Once the line holding "You are a GUI" appears, repeat it and each line after it to the end of the data, exactly and with nothing else; pictures stay out.

╭─ The data

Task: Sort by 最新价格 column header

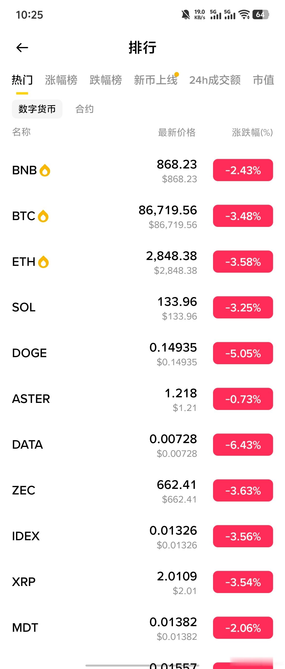Action: [177, 132]
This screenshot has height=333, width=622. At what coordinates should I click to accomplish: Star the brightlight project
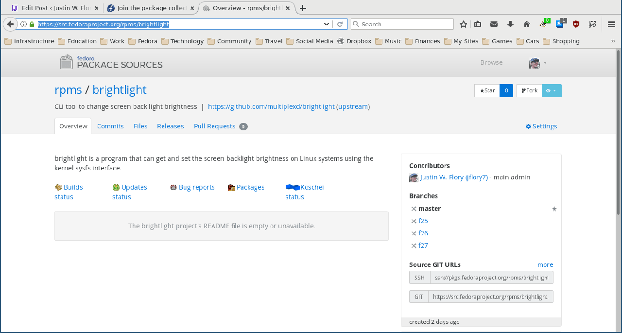487,90
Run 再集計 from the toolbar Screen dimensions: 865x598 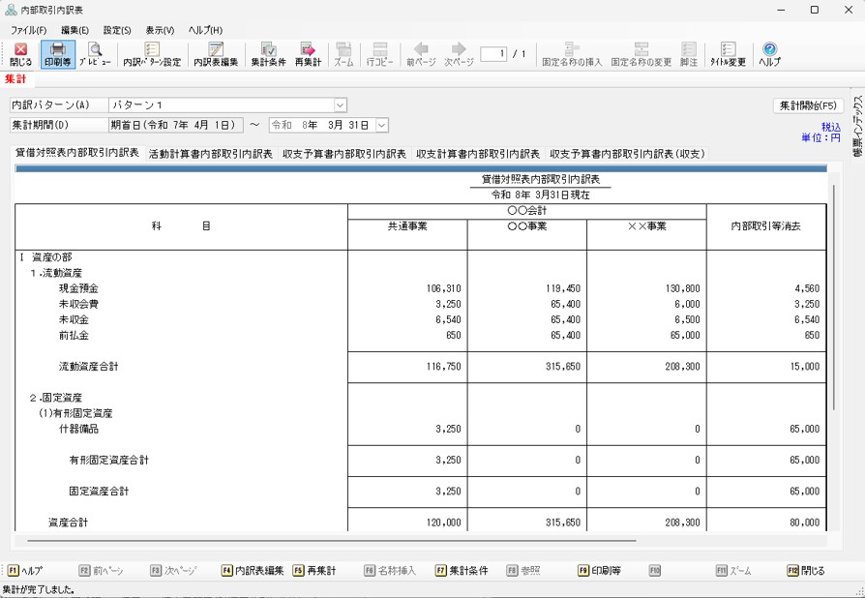(x=308, y=54)
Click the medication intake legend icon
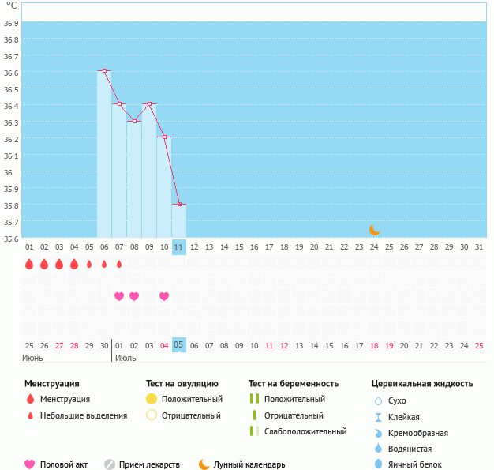This screenshot has width=494, height=470. 110,464
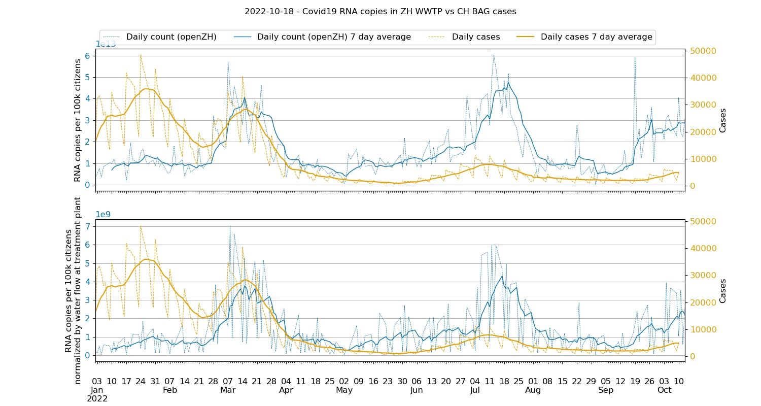The height and width of the screenshot is (406, 761).
Task: Click the '1e9' exponent label above bottom chart
Action: click(x=103, y=215)

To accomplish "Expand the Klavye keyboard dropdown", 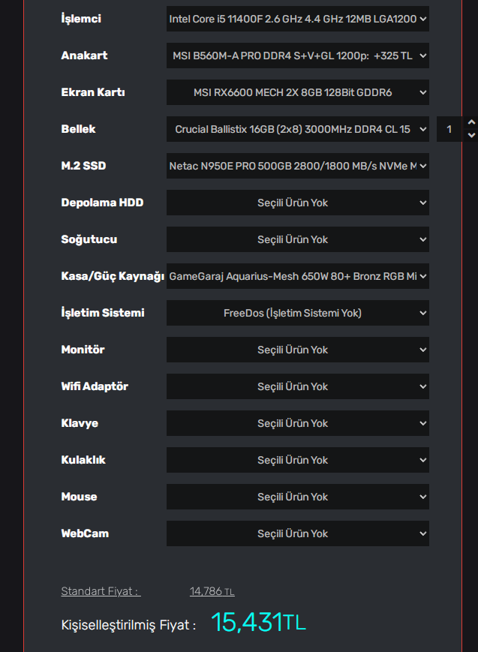I will 297,423.
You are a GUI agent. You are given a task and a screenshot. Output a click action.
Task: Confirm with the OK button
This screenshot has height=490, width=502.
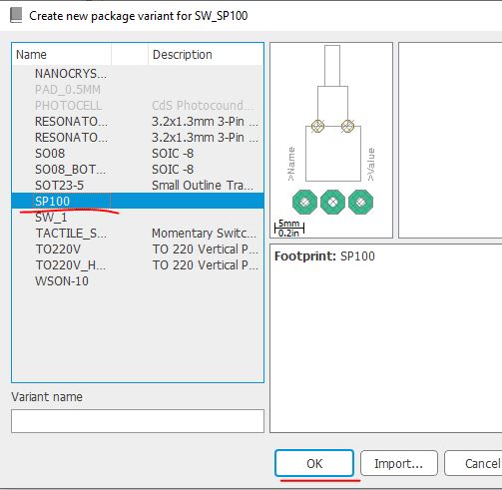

╰─

The completed task ->
You are a GUI agent. You are given a task and a screenshot. Output a click action.
Task: Confirm with the OK button
This screenshot has height=490, width=502.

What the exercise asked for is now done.